**DATASET RECORDS**.
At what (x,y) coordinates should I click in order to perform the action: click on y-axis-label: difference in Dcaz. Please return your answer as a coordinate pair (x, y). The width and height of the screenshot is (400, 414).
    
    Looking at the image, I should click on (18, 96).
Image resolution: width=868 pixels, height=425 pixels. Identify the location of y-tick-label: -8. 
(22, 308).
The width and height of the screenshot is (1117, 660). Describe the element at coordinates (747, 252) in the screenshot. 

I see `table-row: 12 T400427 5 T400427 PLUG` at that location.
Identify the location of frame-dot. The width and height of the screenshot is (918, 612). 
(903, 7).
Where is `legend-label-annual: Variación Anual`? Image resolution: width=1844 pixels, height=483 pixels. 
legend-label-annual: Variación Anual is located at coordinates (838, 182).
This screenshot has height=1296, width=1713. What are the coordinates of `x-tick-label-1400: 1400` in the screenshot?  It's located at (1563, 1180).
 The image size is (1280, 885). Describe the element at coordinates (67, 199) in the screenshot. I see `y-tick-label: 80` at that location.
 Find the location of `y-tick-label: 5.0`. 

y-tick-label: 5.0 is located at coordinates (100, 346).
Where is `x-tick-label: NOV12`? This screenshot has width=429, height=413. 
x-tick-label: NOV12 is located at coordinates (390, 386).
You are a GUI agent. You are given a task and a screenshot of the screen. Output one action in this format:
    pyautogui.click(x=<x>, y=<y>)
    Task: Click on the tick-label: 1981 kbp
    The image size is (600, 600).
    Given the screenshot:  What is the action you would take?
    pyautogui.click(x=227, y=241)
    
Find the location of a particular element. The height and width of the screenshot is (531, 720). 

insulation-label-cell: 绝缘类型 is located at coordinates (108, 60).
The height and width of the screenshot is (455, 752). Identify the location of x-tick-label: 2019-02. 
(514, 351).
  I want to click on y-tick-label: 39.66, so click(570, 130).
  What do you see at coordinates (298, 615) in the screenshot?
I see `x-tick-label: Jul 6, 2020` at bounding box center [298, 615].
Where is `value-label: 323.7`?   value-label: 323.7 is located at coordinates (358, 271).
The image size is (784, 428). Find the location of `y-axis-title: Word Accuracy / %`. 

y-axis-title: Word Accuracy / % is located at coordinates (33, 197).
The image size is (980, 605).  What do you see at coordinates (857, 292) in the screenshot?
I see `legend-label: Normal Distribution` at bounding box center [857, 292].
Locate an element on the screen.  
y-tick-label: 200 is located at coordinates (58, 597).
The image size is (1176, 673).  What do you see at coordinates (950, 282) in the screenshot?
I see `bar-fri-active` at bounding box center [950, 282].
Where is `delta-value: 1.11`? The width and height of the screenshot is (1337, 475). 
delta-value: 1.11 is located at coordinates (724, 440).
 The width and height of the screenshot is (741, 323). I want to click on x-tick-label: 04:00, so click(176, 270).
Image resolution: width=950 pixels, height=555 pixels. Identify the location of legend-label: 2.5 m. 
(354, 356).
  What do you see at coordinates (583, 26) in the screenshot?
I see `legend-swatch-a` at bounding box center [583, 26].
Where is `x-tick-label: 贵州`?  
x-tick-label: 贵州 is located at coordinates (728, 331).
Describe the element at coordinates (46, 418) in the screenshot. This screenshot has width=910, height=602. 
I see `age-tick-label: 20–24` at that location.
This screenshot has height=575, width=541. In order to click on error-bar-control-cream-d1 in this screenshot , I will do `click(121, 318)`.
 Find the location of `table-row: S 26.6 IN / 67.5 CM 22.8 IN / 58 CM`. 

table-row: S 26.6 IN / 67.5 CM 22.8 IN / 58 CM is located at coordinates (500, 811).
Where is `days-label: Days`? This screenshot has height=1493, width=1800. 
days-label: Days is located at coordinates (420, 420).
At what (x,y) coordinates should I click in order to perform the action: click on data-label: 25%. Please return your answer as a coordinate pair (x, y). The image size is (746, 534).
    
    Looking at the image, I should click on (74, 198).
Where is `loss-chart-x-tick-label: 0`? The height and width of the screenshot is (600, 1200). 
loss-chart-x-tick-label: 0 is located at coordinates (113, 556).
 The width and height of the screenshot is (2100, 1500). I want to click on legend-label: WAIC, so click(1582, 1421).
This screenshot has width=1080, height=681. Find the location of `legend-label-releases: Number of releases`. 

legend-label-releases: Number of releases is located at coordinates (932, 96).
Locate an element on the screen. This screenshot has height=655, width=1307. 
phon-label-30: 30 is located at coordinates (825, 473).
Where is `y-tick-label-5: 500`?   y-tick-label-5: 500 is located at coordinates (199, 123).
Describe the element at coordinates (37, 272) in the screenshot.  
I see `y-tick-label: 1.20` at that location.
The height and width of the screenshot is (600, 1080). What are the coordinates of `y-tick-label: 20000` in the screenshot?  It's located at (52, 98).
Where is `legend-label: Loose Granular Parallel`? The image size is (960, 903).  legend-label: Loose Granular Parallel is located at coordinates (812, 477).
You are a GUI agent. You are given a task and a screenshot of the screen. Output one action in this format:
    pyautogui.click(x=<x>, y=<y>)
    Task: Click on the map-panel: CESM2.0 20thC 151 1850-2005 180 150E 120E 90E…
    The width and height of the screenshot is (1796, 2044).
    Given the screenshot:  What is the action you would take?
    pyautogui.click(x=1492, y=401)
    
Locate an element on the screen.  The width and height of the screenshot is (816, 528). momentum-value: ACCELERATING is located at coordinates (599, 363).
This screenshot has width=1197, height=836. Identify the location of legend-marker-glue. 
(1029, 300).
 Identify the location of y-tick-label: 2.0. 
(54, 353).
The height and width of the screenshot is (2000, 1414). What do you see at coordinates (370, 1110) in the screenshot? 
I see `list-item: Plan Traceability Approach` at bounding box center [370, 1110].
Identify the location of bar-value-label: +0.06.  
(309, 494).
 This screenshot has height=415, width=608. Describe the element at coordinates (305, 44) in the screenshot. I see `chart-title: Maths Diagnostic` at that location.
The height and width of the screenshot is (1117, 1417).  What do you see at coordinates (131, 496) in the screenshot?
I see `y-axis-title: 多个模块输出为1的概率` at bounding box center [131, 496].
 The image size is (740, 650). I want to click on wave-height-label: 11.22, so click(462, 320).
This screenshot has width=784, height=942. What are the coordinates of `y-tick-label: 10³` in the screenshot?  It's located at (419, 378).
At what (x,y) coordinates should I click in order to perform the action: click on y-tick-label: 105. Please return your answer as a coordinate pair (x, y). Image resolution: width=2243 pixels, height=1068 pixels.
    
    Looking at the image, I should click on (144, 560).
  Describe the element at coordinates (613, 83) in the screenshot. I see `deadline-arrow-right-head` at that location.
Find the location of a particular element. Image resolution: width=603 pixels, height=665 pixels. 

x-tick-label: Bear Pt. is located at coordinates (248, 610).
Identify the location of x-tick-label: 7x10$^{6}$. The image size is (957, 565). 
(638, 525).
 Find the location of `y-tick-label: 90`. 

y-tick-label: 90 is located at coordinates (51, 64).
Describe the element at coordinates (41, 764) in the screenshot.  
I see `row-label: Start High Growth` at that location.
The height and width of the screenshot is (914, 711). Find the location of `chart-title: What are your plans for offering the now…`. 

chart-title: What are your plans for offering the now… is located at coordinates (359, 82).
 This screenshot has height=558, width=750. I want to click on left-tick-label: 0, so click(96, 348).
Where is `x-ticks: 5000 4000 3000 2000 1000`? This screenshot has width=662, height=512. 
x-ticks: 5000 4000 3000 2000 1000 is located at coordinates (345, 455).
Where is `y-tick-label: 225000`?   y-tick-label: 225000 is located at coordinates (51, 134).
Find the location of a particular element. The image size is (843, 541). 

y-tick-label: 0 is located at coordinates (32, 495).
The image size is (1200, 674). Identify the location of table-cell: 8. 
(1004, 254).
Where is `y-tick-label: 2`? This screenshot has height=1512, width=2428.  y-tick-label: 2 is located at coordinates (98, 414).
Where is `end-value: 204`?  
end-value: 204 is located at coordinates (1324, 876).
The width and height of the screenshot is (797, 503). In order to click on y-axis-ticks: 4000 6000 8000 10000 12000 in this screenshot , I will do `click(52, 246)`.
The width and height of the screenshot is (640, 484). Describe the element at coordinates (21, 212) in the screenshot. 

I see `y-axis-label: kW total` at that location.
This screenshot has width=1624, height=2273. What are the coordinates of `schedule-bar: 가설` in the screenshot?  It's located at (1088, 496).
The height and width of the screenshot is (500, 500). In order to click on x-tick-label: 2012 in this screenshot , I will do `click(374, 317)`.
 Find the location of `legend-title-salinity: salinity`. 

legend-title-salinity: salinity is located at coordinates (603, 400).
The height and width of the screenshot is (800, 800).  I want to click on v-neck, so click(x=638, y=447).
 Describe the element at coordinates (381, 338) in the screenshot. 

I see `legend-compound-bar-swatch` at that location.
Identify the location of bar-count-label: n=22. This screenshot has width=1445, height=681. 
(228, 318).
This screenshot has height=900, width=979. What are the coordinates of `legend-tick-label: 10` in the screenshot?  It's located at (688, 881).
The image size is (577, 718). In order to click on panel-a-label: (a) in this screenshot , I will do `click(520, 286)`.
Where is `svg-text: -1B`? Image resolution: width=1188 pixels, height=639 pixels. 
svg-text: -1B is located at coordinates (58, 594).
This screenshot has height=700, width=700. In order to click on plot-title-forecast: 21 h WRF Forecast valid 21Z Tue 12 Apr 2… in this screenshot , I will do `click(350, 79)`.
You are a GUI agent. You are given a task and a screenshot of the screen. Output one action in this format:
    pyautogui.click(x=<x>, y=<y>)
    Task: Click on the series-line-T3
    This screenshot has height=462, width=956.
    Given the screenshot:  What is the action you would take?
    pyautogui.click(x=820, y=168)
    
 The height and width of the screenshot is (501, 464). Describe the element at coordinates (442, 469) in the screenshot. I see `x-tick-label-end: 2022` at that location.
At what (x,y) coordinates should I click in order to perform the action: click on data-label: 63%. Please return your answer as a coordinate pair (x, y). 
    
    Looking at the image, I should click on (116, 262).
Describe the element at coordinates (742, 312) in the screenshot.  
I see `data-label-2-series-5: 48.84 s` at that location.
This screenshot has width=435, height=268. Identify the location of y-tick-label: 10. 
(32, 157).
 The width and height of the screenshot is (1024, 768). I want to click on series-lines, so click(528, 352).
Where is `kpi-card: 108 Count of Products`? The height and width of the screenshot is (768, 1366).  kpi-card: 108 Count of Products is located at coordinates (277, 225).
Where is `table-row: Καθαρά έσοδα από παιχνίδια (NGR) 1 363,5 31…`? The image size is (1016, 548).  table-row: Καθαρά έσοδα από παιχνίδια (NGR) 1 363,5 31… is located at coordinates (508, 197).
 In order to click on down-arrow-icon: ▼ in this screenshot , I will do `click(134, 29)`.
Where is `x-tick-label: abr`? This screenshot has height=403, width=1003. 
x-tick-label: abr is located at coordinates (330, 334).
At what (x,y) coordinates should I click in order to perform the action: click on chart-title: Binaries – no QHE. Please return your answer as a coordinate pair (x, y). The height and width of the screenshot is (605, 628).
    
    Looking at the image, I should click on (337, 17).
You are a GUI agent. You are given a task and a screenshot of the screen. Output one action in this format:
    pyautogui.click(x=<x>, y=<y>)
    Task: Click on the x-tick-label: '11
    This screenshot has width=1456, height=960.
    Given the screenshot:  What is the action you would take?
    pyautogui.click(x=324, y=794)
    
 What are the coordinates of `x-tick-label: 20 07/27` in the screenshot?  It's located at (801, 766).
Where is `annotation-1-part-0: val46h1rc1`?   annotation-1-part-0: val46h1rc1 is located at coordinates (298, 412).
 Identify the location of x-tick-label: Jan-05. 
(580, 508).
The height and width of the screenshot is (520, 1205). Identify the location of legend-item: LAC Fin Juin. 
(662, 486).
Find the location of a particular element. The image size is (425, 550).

**YOUR ASSIGNMENT**. Rewrite everything from the start of the material down to the line containing "Looking at the image, I should click on (18, 96).", changing "coordinate pair" to "point" and leaving the rest as it is.

**RESULT FOR THIS EXERCISE**.
At what (x,y) coordinates should I click in order to perform the action: click on y-axis-label: difference in Dcaz. Please return your answer as a point (x, y). The width and height of the screenshot is (400, 414).
    
    Looking at the image, I should click on (18, 96).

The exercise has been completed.